以前、京博でステキな「南山城の仏たち」をみたことがある。

紙魚子の小部屋 パート2(2009秋〜) - 2014年5月17日の記事一覧

 

これは、いずれホームのお寺までいかねば、と思っていた。でも「いずれ」っていつだ?とばかりに、ずるずると日々を重ねてしまった。

 

ところが、先日京都に行った折りに、必ず立ち寄る観光案内のパンフレットケースに、南山城の寺院の特別公開(御開帳)やボンネットバスで行くツアーなどのパンフレットを見つけた。浄瑠璃寺の吉祥天がババーン!と表紙になっているので、思わず手に取ってしまったのだ。とりあえず持って帰り、家で熟読する。

 

ochahaku.kyoto

最初はバスツアーで・・・と軟弱に考えてしまったが、そのプランによれば各寺院には、それぞれ30分しか滞在できないことが判明。

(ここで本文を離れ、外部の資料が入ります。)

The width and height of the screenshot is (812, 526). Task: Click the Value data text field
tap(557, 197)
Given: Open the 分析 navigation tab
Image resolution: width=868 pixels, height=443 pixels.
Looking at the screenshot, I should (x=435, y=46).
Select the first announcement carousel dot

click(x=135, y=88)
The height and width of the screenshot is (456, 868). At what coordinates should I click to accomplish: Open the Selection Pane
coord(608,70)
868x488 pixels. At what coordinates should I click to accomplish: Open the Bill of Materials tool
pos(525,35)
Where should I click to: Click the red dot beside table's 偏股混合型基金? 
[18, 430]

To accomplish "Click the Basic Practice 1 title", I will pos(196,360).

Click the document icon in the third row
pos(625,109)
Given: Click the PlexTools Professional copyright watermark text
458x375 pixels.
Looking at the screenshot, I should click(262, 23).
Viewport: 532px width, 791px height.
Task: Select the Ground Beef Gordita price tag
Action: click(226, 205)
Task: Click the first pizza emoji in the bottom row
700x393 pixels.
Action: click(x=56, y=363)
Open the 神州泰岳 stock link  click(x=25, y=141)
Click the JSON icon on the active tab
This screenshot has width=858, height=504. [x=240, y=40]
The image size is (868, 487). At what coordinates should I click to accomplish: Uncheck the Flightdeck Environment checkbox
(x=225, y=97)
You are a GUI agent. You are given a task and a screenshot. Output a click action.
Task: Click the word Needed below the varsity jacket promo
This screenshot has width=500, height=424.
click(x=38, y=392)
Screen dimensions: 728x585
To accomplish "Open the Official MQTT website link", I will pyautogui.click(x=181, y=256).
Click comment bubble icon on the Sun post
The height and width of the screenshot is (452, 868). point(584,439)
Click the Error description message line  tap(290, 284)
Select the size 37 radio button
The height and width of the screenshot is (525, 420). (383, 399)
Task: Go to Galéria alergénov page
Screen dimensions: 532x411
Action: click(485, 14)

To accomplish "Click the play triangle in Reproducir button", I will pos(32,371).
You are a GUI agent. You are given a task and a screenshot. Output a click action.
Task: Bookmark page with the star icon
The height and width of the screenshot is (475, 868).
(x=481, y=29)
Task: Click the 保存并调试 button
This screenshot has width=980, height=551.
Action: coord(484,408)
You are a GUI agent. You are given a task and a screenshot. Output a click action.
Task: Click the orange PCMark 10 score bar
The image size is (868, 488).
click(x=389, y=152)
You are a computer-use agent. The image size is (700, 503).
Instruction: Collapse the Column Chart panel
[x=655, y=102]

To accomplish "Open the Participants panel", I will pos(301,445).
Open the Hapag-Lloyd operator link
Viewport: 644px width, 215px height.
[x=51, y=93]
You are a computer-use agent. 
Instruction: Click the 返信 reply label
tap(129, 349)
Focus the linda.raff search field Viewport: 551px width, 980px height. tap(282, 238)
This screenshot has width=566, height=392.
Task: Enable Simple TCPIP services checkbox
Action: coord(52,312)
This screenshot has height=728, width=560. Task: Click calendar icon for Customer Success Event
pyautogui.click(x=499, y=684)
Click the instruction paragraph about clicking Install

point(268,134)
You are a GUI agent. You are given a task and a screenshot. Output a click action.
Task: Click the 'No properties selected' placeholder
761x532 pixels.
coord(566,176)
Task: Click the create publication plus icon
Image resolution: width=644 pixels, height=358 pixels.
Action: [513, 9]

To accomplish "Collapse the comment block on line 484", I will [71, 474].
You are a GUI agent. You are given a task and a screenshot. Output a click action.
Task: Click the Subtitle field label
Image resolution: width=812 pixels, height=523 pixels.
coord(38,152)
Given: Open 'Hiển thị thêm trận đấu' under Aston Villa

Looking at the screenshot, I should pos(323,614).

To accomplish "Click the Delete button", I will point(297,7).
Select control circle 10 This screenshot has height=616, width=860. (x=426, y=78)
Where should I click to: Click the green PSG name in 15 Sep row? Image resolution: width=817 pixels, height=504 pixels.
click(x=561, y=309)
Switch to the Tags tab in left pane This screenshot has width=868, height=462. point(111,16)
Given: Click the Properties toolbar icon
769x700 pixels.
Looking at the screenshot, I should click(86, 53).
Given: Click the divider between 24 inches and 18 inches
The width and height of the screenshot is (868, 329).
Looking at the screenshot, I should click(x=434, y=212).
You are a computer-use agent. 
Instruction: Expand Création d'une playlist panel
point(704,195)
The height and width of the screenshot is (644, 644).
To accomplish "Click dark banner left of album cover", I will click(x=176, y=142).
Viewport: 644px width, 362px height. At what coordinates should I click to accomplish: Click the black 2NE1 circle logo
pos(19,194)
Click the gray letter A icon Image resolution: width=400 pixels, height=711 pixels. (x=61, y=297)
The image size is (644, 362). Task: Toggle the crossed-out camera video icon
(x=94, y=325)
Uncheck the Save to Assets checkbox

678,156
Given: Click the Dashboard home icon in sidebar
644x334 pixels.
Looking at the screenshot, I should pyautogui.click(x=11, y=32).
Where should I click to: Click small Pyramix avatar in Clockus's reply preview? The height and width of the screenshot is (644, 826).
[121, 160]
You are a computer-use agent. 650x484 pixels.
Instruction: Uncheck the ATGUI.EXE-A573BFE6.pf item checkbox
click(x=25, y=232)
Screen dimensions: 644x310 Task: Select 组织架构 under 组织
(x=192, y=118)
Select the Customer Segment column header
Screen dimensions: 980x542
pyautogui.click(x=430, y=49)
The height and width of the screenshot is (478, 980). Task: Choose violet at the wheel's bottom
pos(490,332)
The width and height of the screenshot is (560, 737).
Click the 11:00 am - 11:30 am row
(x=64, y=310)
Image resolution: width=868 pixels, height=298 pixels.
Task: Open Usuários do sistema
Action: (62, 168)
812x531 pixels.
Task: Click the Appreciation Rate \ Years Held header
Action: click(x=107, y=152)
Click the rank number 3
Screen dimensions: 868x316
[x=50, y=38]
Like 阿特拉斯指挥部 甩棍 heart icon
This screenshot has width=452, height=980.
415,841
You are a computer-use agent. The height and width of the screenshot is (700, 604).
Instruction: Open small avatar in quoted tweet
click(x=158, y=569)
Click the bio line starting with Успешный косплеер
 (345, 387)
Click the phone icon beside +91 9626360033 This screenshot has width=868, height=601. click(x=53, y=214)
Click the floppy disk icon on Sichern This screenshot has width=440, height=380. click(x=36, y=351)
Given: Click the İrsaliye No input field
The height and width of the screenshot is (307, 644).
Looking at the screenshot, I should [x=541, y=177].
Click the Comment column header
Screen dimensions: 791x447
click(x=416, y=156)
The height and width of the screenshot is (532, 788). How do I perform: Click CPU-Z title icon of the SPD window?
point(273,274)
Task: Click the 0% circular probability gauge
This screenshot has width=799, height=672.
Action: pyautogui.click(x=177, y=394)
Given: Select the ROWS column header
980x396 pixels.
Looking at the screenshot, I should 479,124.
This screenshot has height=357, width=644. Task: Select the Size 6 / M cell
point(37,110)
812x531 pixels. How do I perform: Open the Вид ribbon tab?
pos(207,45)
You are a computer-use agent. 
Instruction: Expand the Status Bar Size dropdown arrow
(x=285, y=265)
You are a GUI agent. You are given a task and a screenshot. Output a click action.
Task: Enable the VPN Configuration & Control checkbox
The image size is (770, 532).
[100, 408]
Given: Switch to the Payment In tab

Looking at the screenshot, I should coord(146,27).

 30分・・・それは却下せざるをえない。これは自力で行くしか無いだろう。たとえ苦肉の策で一部タクシーを使っても。(急な坂道があるらしいので。タクシーを使うなんて負けじゃないか・・・と思っていたけど、いやいや、大正解でしたよ。料金も千円ちょっとだし)

 

京都だけど奈良にほど近い木津川市加茂町なので、さすがに遠い。それでも短い御開帳期間に予定をねじこんだ。ホームの寺院内で見る仏さまたちは、ゆるりと寛がれているのかも。

ターゲットは、海住山寺浄瑠璃寺岩船寺だ。

 

今回もバスの本数の少ないわびしい場所なので、計画的に行動せねば!(もちろん実際は自分のいつもの気まぐれに裏切られたのだけど、最終的な帳尻は合ったから、よし)

 

先ずは京都まで。そこで電車を乗り換え、30分強の電車の旅をして木津まで。もう一度電車を乗り換えて6分で加茂に到着。トータルで1時間半ほどだ。

 

という予定だったのに、木津での乗り換えで、中途半端に時間があったので、途中下車し徒歩で行ける郵便局へ行き、風景印をせしめた(場所と風景印の有無は予習済み)。

ついでのマンホール蓋の、木津川上荷舟のデザインも。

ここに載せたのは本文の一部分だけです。